:: TASK MATERIAL ::
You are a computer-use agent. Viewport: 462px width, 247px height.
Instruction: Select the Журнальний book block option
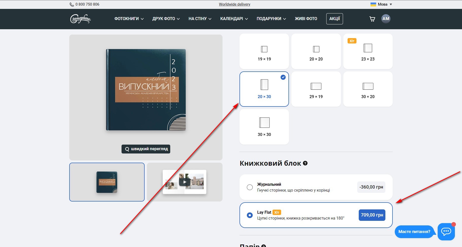pyautogui.click(x=250, y=187)
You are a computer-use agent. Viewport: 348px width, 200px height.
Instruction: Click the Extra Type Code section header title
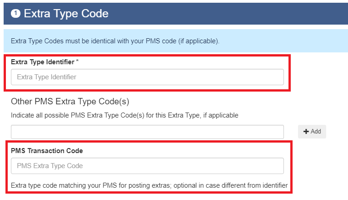pyautogui.click(x=66, y=14)
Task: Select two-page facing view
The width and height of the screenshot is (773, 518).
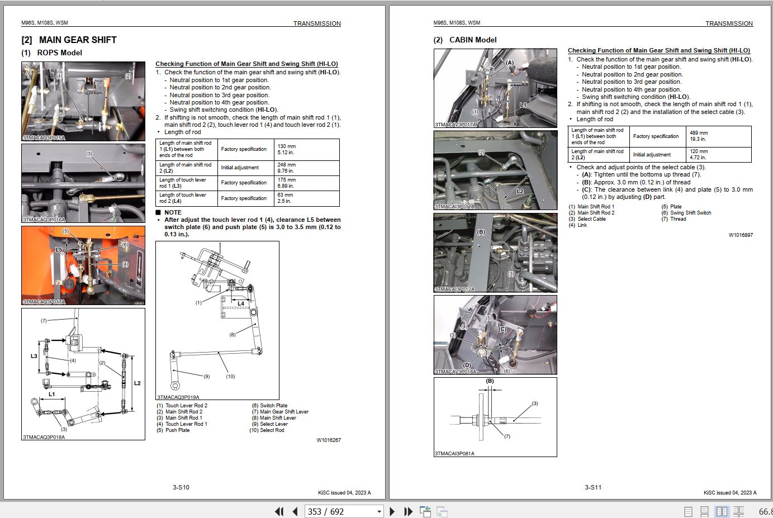Action: click(722, 511)
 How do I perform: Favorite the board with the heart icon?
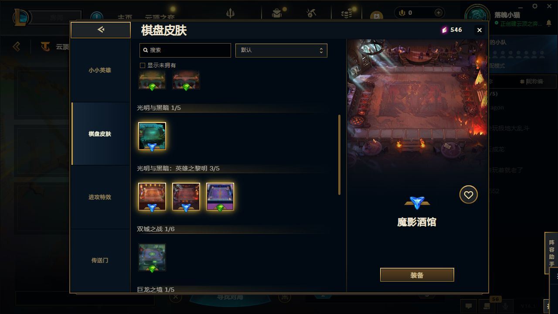coord(468,195)
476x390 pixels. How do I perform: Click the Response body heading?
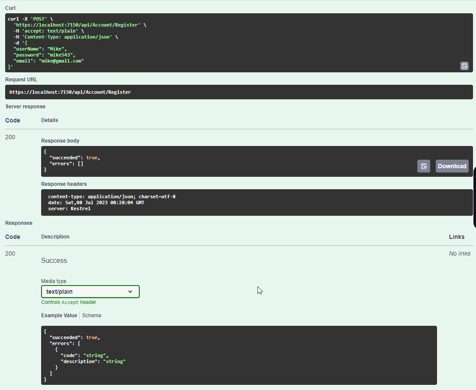click(x=60, y=141)
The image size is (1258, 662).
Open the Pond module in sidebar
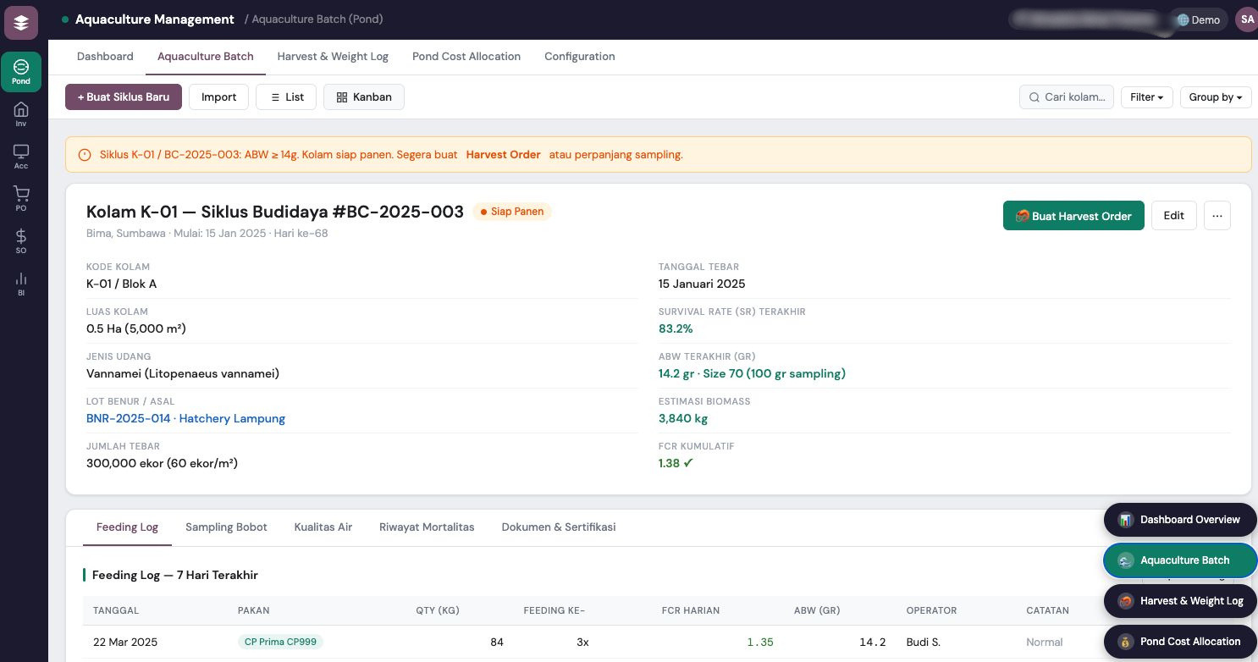(x=21, y=71)
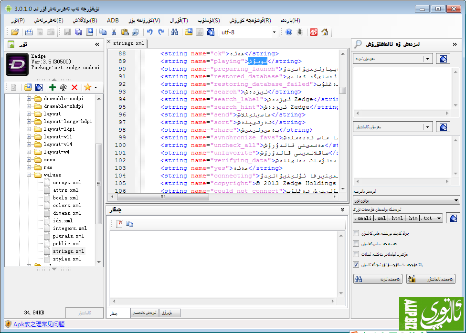
Task: Click the binoculars find-all button
Action: coord(378,279)
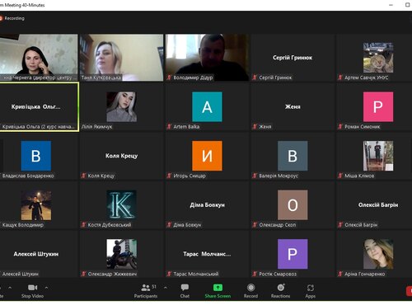
Task: Click the pink P avatar of Роман Симоник
Action: [x=378, y=107]
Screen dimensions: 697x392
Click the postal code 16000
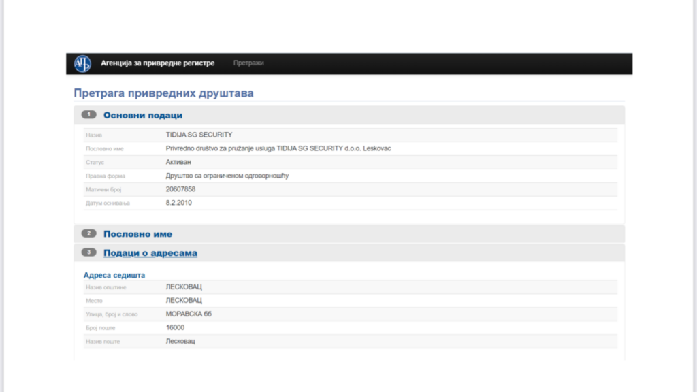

:: EXERCISE OBJECTIVE ::
Copy all of the lines above exactly, leaving out the pictures.

:: IN RESPONSE ::
You are a computer-use agent. Viewport: 462px width, 247px height.
Instruction: Select the Журнальний book block option
pyautogui.click(x=250, y=187)
You are a computer-use agent. Viewport: 348px width, 200px height.
Instruction: Click the Extra Type Code section header title
pyautogui.click(x=66, y=14)
Task: Select two-page facing view
The width and height of the screenshot is (773, 518).
Action: click(722, 511)
 How do I perform: Favorite the board with the heart icon?
coord(468,195)
476x390 pixels. How do I perform: Click the Response body heading?
click(x=60, y=141)
The image size is (1258, 662).
Open the Pond module in sidebar
(x=21, y=71)
Task: Click the binoculars find-all button
Action: coord(378,279)
Task: Click the pink P avatar of Роман Симоник
Action: [x=378, y=107]
Screen dimensions: 697x392
Click the postal code 16000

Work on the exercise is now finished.